- What you should do -
Make an exact copy of the lines from the one containing "Task: Select the 34–36 trouser waist cell" through the end of the records below, and leave out every picture.
>>>
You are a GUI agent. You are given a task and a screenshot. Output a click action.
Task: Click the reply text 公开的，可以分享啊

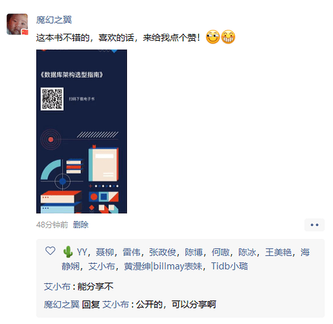coord(176,305)
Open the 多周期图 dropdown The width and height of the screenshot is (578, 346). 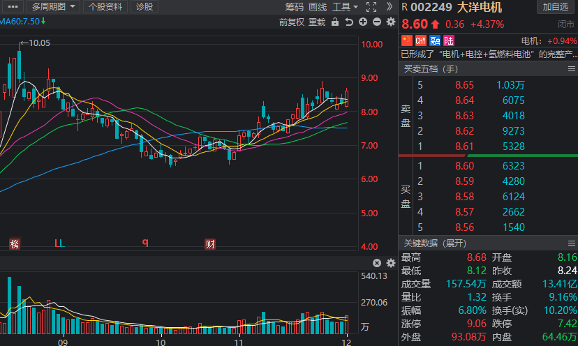click(54, 7)
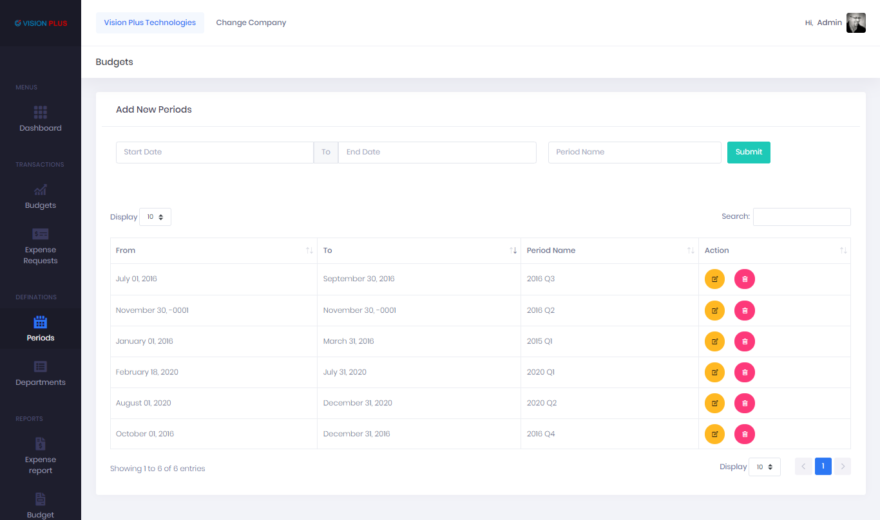
Task: Edit the 2016 Q3 period
Action: [714, 279]
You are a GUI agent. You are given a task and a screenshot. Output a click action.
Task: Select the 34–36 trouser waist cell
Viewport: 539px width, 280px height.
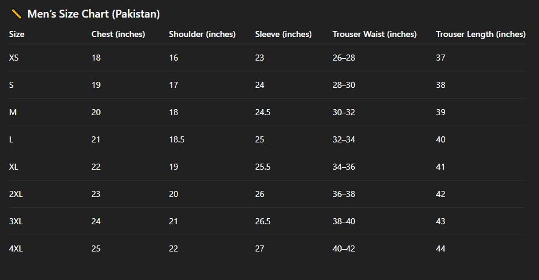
<<<
- Response area -
Task: Select the 34–36 trouser waist cell
Viewport: 539px width, 280px height.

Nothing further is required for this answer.